Output only an exact transcription of the line containing "Click Launch EC2 Instances button" and all lines that follow it in the data below.
■ ■ ■
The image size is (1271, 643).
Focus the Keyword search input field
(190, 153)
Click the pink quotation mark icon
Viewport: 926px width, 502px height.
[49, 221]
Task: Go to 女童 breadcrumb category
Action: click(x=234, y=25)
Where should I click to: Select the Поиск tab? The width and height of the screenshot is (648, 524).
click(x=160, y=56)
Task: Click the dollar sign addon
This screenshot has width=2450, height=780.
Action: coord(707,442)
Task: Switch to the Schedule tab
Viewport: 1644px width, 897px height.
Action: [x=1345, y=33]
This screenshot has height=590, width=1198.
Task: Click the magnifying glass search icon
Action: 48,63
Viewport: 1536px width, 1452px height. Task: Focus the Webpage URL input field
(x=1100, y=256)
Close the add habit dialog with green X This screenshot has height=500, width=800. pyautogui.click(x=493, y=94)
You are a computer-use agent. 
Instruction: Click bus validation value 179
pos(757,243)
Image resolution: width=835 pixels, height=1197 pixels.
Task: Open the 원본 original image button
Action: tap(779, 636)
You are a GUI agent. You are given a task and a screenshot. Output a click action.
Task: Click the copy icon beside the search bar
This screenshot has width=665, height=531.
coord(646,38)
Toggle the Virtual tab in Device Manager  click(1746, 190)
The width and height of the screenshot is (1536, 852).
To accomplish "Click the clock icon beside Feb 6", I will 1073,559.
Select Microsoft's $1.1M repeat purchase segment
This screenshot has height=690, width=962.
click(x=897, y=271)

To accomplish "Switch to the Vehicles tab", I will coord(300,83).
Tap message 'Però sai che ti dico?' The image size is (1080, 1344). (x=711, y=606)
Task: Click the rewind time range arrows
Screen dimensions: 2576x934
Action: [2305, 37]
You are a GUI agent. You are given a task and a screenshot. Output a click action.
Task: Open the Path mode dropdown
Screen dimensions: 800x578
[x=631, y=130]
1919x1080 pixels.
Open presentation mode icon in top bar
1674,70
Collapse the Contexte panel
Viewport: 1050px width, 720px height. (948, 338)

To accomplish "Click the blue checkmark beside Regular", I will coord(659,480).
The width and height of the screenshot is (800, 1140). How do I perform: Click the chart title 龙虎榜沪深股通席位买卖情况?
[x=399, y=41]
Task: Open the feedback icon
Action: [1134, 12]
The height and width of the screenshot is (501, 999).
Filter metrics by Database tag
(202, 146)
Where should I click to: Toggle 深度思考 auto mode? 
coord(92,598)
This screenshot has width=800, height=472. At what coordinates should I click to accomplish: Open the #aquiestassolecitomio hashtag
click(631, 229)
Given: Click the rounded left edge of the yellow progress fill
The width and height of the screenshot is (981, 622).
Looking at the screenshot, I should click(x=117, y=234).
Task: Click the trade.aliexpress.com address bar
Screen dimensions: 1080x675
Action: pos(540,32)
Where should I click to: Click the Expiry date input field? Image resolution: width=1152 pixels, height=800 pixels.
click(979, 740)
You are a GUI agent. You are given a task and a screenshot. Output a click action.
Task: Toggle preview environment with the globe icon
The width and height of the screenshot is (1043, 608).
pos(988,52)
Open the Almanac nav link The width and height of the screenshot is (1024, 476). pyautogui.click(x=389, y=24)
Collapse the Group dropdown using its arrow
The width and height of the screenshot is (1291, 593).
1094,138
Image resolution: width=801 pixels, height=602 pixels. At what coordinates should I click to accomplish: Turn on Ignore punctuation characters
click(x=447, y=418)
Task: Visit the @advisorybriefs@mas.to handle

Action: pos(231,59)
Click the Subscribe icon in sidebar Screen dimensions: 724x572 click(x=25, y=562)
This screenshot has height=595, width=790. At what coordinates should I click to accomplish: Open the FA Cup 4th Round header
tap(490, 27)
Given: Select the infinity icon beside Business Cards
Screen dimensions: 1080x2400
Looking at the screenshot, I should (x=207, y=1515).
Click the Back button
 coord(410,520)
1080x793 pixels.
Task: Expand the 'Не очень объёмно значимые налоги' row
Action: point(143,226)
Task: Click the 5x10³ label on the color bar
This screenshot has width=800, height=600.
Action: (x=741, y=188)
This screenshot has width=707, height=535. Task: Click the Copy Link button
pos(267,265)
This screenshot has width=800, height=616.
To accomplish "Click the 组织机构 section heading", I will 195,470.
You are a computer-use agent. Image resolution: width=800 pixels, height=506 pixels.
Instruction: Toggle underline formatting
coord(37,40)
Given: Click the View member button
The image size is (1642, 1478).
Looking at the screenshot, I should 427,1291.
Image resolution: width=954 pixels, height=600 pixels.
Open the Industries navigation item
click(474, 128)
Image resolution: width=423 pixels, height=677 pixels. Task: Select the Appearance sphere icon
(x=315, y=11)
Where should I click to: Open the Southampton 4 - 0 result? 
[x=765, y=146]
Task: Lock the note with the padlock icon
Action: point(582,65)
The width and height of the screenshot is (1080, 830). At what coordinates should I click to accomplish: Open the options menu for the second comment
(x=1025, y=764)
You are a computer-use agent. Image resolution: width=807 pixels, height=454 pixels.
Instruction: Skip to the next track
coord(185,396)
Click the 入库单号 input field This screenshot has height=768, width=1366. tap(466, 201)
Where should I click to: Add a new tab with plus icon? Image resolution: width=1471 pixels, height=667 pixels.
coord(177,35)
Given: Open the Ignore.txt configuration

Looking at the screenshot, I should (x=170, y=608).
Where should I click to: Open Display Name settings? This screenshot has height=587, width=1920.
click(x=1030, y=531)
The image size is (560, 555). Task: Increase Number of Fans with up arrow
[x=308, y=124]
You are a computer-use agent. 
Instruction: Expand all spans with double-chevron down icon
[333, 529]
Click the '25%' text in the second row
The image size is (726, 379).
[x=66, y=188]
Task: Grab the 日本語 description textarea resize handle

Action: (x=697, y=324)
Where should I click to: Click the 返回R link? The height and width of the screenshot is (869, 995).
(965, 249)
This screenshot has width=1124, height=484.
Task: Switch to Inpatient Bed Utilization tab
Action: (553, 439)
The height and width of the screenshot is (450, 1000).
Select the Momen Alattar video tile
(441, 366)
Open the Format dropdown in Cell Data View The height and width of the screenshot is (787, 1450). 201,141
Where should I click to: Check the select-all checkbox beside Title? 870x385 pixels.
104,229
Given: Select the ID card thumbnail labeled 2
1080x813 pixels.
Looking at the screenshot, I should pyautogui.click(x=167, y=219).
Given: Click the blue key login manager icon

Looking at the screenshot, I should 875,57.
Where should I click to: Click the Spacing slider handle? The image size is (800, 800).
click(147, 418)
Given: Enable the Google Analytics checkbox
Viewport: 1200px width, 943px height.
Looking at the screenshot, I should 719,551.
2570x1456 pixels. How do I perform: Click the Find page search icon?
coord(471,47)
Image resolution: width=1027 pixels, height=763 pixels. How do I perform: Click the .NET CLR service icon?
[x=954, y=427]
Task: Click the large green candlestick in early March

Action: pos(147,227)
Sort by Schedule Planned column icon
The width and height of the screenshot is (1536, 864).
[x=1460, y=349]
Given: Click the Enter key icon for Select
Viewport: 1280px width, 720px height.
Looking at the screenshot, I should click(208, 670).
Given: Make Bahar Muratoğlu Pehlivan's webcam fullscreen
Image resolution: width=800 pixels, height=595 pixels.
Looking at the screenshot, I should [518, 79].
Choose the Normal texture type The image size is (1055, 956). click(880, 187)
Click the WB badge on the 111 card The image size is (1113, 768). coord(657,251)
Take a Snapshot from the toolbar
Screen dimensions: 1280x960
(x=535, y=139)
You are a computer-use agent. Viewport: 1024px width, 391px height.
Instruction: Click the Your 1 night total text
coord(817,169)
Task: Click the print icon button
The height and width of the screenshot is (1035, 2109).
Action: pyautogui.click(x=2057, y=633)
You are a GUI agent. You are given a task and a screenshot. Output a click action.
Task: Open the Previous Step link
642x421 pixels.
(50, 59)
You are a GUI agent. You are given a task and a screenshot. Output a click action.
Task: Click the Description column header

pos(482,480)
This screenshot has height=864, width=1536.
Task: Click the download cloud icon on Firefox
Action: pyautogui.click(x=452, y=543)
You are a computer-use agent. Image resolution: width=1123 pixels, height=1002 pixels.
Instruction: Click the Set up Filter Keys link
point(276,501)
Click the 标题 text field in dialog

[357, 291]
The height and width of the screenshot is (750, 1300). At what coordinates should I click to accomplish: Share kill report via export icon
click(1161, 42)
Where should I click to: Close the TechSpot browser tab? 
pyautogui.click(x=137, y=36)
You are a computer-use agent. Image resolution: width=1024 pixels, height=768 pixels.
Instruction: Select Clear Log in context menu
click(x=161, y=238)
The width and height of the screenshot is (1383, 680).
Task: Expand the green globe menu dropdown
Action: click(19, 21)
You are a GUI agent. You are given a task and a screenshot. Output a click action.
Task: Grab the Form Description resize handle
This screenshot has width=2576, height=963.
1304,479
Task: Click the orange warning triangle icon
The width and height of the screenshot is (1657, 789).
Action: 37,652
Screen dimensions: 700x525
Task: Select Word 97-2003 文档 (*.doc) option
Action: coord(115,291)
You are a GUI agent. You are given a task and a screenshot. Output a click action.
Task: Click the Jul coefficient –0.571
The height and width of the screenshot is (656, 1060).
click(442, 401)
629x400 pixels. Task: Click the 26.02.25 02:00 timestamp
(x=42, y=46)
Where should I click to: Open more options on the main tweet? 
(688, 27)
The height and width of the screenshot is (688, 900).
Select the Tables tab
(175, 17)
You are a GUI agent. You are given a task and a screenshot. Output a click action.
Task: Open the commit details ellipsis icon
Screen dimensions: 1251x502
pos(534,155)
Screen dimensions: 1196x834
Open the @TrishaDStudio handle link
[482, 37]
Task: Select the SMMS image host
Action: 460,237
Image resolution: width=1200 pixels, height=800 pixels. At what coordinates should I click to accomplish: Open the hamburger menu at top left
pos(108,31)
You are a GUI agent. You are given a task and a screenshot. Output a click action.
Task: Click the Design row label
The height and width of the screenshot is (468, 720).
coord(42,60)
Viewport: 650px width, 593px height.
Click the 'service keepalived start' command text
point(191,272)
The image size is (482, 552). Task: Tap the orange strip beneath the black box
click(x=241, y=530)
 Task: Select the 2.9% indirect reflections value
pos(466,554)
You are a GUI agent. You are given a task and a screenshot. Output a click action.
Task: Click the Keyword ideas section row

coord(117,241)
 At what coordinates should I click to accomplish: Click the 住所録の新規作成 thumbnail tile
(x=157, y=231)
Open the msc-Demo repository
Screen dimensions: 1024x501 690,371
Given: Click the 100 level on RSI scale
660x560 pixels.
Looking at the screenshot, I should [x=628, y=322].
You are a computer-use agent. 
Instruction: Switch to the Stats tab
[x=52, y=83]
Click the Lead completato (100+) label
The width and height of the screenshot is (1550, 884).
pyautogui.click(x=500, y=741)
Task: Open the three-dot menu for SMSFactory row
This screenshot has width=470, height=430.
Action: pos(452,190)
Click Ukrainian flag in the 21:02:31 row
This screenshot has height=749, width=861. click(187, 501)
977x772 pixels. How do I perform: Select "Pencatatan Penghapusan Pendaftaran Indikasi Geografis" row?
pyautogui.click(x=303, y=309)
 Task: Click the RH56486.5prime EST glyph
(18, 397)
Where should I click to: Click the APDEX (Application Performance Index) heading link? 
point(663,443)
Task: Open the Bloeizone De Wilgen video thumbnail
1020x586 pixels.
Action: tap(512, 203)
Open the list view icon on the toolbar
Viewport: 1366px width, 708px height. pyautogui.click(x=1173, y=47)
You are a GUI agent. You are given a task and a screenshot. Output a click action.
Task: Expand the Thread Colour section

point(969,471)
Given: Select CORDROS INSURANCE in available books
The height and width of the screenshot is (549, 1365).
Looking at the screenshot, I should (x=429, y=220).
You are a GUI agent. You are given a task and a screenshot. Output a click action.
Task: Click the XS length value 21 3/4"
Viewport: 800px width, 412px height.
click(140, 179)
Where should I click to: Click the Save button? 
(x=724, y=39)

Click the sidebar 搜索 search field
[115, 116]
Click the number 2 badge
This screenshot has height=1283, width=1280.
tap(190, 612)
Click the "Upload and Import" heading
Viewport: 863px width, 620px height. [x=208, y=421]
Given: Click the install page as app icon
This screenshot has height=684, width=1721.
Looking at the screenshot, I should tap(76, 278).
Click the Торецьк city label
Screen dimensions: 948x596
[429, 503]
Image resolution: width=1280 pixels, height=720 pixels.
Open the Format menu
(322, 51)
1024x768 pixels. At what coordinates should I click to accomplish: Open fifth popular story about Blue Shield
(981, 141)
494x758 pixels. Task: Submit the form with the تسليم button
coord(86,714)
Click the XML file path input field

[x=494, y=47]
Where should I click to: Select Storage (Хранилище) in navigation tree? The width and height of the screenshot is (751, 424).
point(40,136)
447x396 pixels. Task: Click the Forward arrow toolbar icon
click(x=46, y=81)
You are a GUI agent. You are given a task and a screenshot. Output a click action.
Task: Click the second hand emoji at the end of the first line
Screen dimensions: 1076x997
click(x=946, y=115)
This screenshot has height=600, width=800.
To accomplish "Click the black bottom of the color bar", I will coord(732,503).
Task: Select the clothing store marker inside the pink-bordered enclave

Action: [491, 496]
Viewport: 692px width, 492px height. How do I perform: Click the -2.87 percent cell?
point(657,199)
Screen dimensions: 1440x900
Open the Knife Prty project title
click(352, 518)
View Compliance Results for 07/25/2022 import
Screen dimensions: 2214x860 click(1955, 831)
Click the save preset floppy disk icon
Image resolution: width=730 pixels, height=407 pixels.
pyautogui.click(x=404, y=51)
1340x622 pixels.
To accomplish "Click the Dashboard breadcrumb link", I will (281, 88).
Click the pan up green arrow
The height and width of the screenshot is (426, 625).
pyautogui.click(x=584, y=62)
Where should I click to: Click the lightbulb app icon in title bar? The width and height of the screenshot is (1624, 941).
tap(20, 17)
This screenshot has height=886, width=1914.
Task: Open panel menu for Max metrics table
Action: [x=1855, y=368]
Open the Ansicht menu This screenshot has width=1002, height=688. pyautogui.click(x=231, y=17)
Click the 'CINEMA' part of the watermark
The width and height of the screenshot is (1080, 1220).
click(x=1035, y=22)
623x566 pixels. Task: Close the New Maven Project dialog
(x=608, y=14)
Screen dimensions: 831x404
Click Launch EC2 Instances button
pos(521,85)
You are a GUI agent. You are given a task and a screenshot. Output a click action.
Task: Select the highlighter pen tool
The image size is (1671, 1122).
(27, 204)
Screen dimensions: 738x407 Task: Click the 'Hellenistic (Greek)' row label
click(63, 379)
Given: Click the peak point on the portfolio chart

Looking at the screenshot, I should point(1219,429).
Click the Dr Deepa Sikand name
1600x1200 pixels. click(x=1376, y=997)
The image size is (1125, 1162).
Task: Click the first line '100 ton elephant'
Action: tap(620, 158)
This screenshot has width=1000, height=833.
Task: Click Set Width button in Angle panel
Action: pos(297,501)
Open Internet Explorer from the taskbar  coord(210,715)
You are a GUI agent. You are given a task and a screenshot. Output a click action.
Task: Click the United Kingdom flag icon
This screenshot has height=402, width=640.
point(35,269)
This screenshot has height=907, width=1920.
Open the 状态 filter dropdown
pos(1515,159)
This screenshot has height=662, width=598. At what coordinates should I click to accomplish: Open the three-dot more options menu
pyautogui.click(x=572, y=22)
■ ■ ■
SOLUTION:
Click Launch EC2 Instances button
pos(521,85)
You are a GUI agent. You are given a task and a screenshot. Output a click action.
Task: Select the highlighter pen tool
The image size is (1671, 1122).
(27, 204)
Screen dimensions: 738x407 Task: Click the 'Hellenistic (Greek)' row label
click(63, 379)
Given: Click the peak point on the portfolio chart

Looking at the screenshot, I should point(1219,429).
Click the Dr Deepa Sikand name
1600x1200 pixels. click(x=1376, y=997)
The image size is (1125, 1162).
Task: Click the first line '100 ton elephant'
Action: tap(620, 158)
This screenshot has width=1000, height=833.
Task: Click Set Width button in Angle panel
Action: pos(297,501)
Open Internet Explorer from the taskbar  coord(210,715)
You are a GUI agent. You are given a task and a screenshot. Output a click action.
Task: Click the United Kingdom flag icon
This screenshot has height=402, width=640.
point(35,269)
This screenshot has height=907, width=1920.
Open the 状态 filter dropdown
pos(1515,159)
This screenshot has height=662, width=598. At what coordinates should I click to accomplish: Open the three-dot more options menu
pyautogui.click(x=572, y=22)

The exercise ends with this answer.